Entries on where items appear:
--
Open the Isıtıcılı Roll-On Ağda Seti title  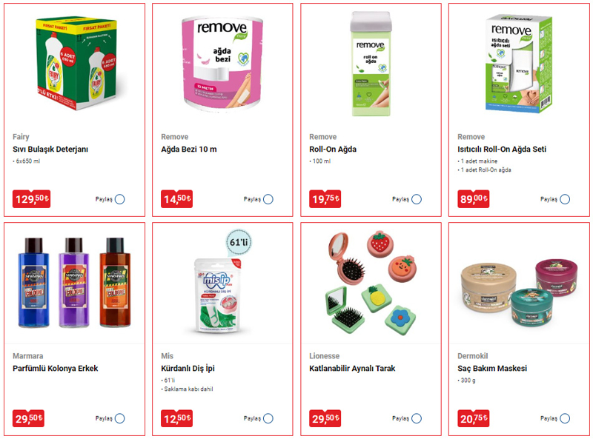click(x=502, y=150)

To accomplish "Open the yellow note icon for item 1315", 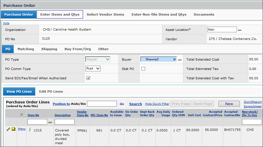I will (x=13, y=129).
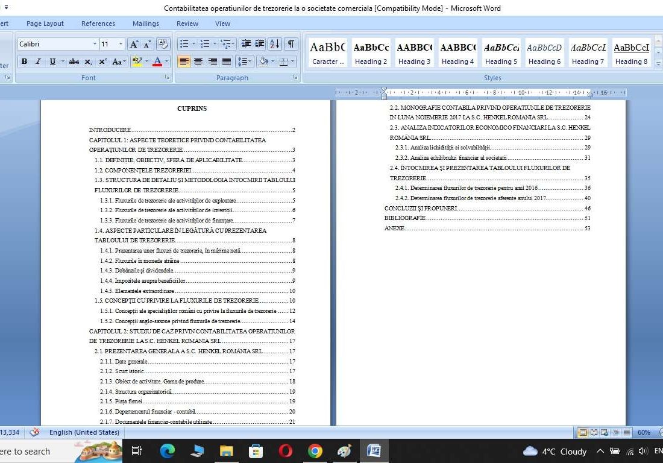This screenshot has width=663, height=463.
Task: Enable Center paragraph alignment
Action: [x=198, y=61]
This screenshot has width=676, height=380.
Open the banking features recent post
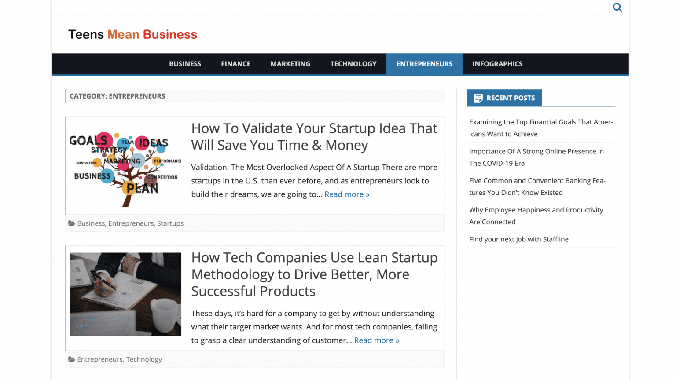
--
*Task instructions*: Copy the listing word for word from the line that contains "This screenshot has width=676, height=380." through its end, and leave out the pictures.

*Expected answer*:
This screenshot has width=676, height=380.
Open the banking features recent post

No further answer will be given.